Reading passage »

## Begin

Valkyrien Allstars (established 2003 in Oslo, Norway) is a Norwegian Hardingfele Trio whose music is based on Norwegian traditional folk music. They present many different genres and styles with a very distinctive sound.

In 2006 Valkyrien Allstars was awarded Grappa's Debutant prize and received a recording contract under the direction of Grappa Music Publishing. Their debut album Valkyrien Allstars was released 1 October 2007 on the label Heilo. The band was nominated for Spellemannprisen 2007 in the open class Newcomer of the Year, and the album gained platinum album status in 2008. On 31 August 2009 they released their second album To Måner, and the third Ingen Hverdag in 2011, all of which were under the Heilo label.

Band members 

Standard lineup
Tuva Syvertsen (Vocals, Hardingfele, Accordion)

## End

What the task requires » From the Valkyrien Allstars passage above, copy out word for word the part starting with "Valkyrien Allstars (established" and going on through "(Vocals, Hardingfele, Accordion)".

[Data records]
## Begin

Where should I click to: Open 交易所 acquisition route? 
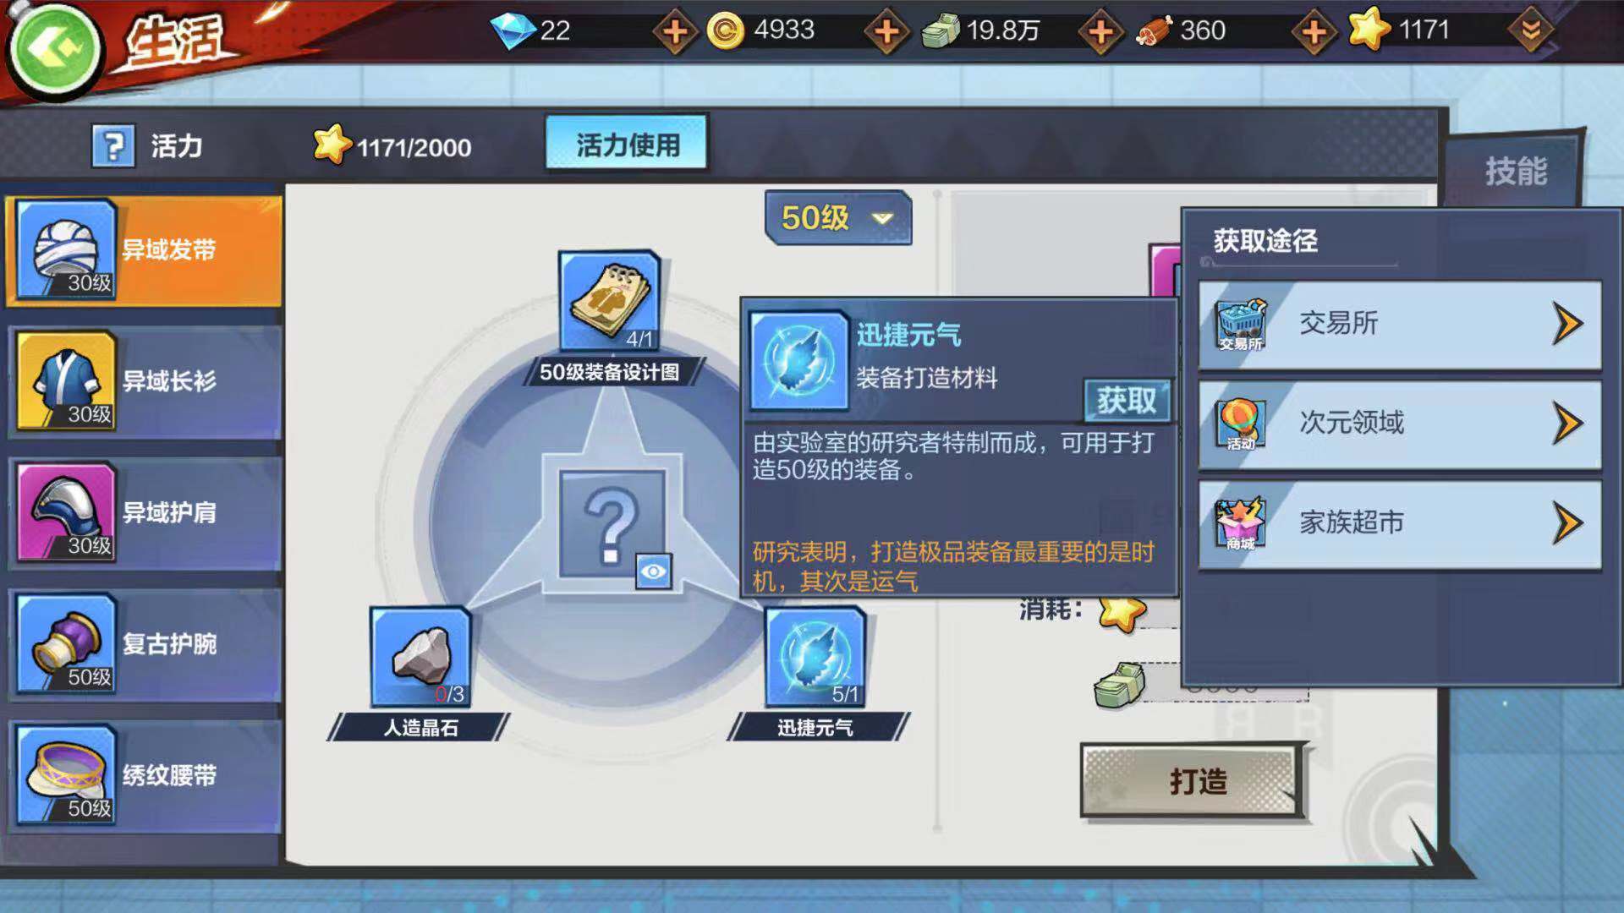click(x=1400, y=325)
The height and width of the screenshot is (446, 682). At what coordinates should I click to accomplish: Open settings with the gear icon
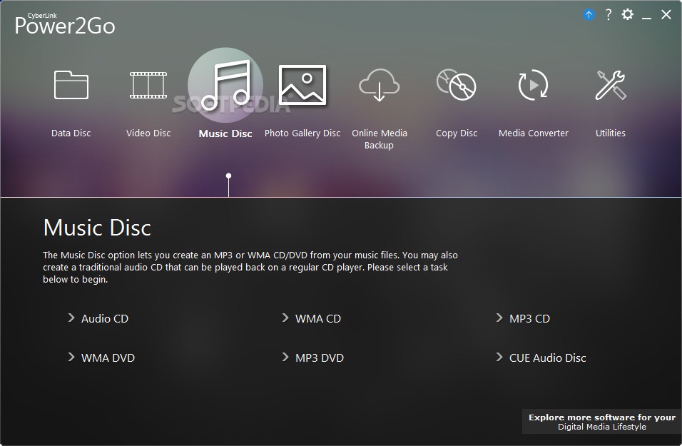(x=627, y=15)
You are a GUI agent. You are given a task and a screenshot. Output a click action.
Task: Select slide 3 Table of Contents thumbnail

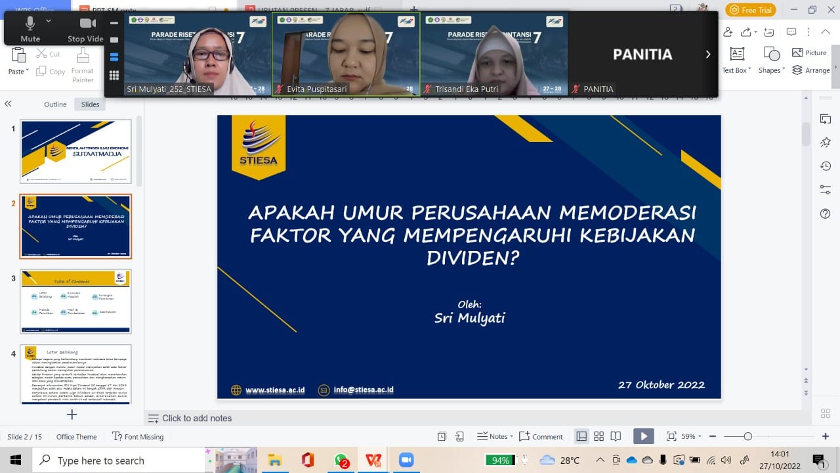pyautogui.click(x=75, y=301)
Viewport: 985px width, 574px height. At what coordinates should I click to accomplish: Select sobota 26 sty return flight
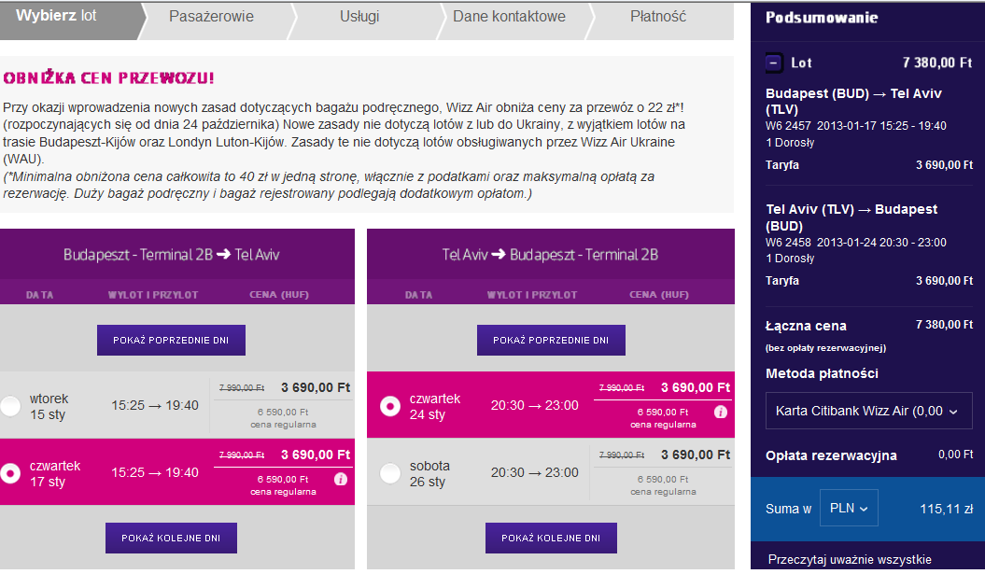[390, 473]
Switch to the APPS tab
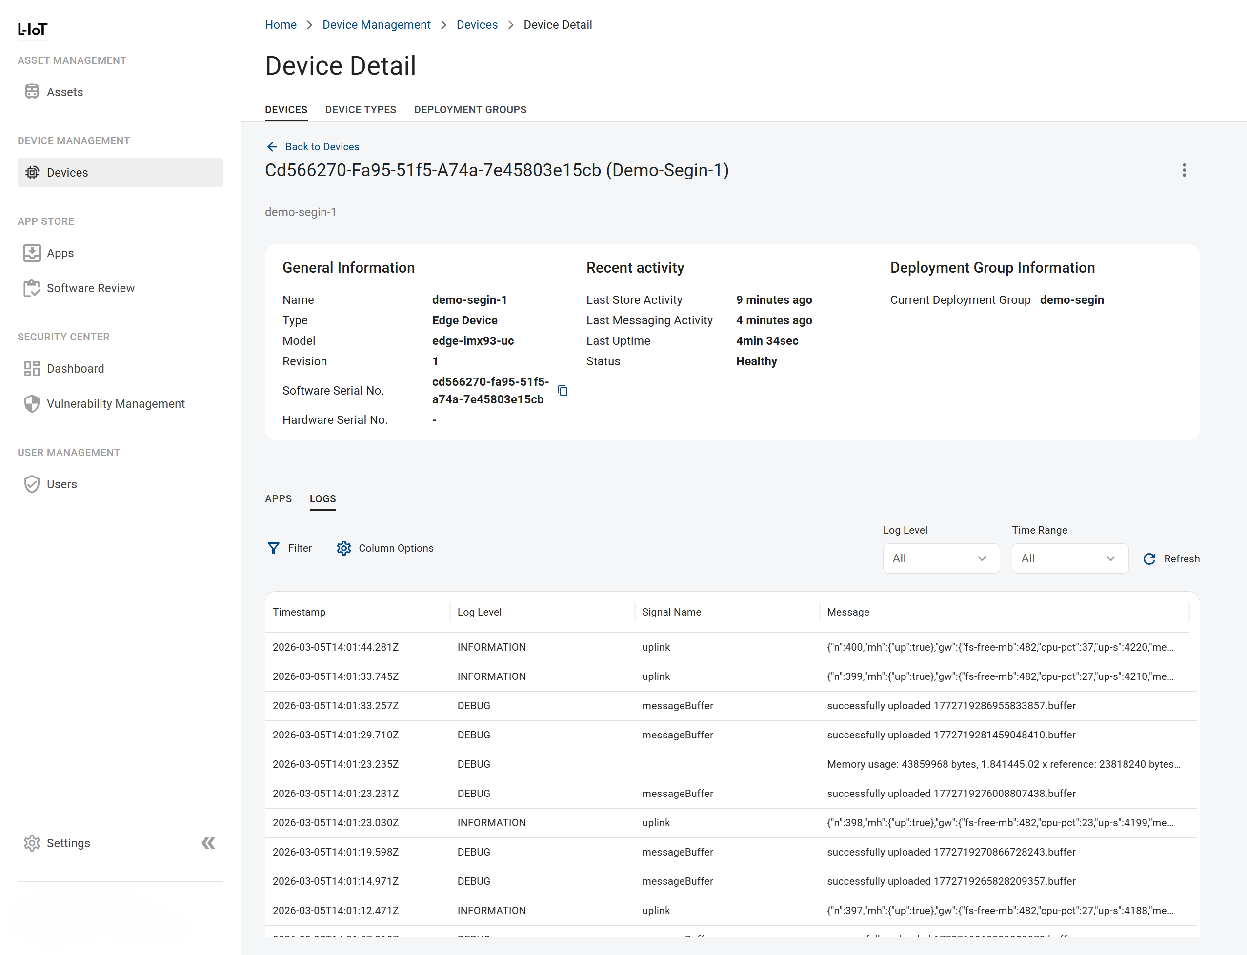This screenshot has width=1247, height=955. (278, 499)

## End
## Begin

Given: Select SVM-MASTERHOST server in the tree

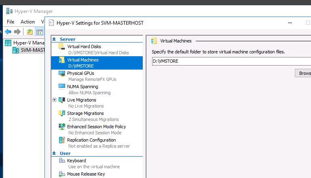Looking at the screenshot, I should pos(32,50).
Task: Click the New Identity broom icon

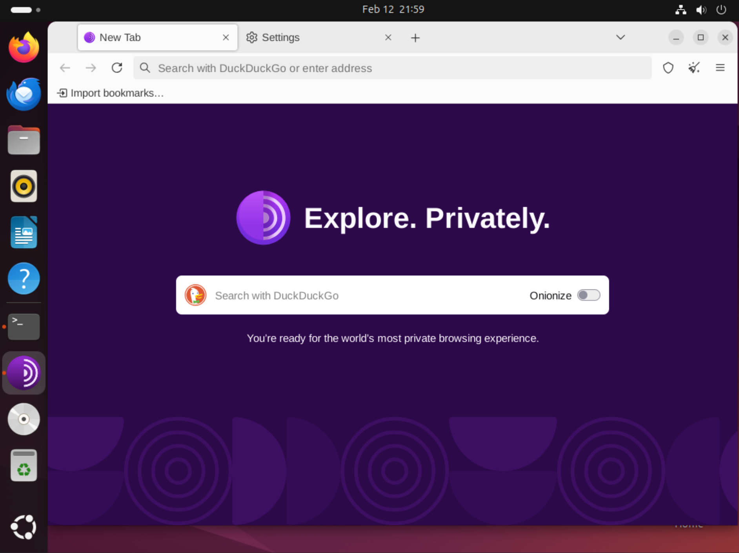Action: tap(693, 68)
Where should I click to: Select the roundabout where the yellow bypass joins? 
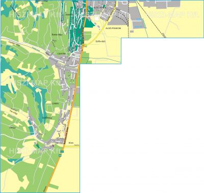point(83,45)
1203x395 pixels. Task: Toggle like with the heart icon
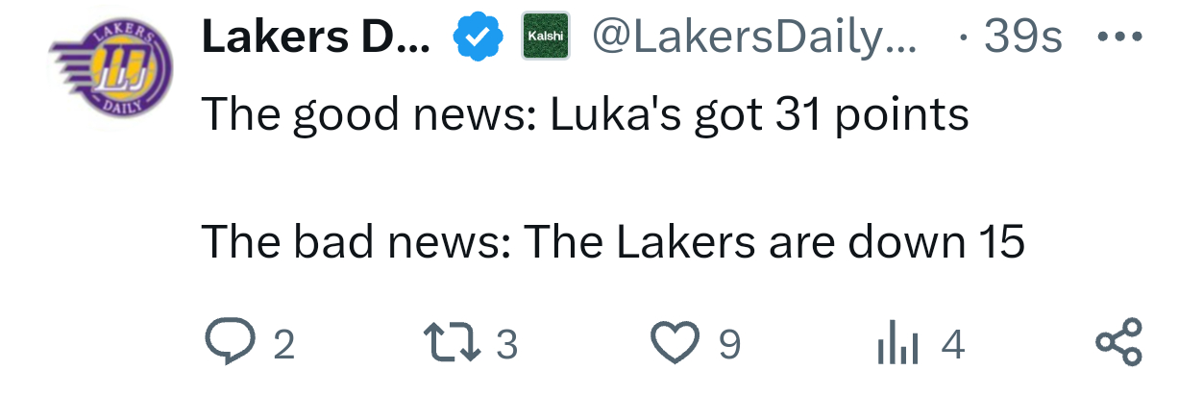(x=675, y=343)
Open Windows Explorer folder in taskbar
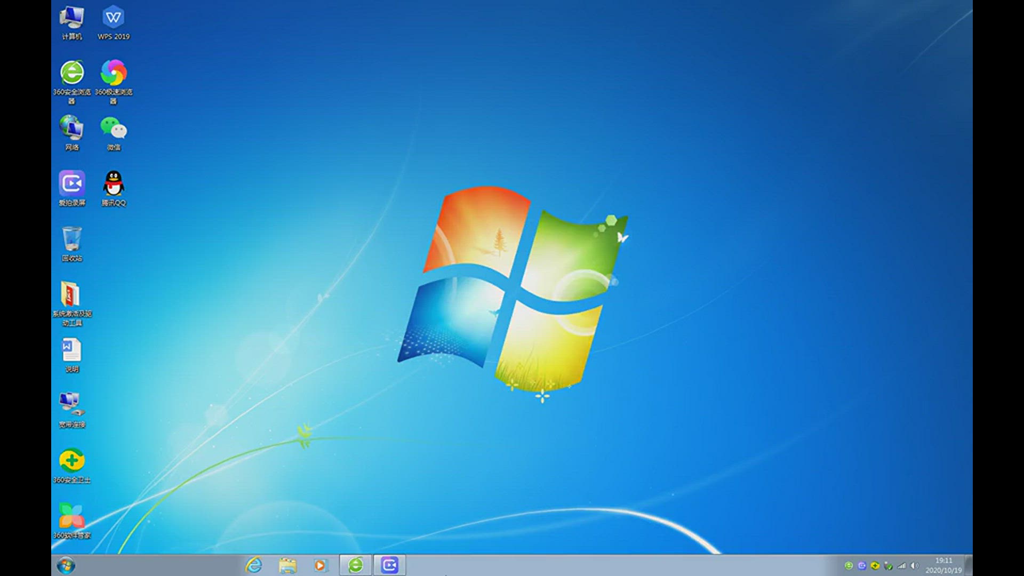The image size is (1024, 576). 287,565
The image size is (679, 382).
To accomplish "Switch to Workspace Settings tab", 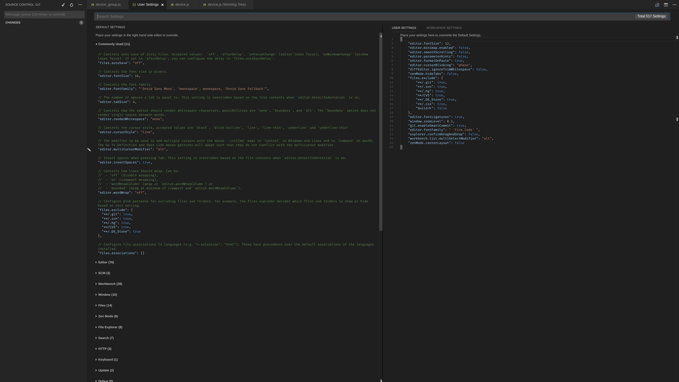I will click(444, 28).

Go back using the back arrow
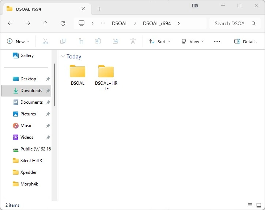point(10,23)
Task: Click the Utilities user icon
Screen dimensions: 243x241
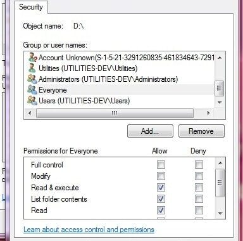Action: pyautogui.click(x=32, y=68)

## End
## Begin

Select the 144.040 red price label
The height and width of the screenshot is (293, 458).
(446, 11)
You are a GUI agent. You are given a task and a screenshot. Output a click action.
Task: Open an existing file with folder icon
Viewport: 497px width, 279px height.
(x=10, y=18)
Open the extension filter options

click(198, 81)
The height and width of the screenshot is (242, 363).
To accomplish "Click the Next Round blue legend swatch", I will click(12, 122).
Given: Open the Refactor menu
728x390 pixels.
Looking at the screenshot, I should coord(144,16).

## End

Task solution »
Valkyrien Allstars (established 2003 in Oslo, Norway) is a Norwegian Hardingfele Trio whose music is based on Norwegian traditional folk music. They present many different genres and styles with a very distinctive sound.

In 2006 Valkyrien Allstars was awarded Grappa's Debutant prize and received a recording contract under the direction of Grappa Music Publishing. Their debut album Valkyrien Allstars was released 1 October 2007 on the label Heilo. The band was nominated for Spellemannprisen 2007 in the open class Newcomer of the Year, and the album gained platinum album status in 2008. On 31 August 2009 they released their second album To Måner, and the third Ingen Hverdag in 2011, all of which were under the Heilo label.

Band members 

Standard lineup
Tuva Syvertsen (Vocals, Hardingfele, Accordion)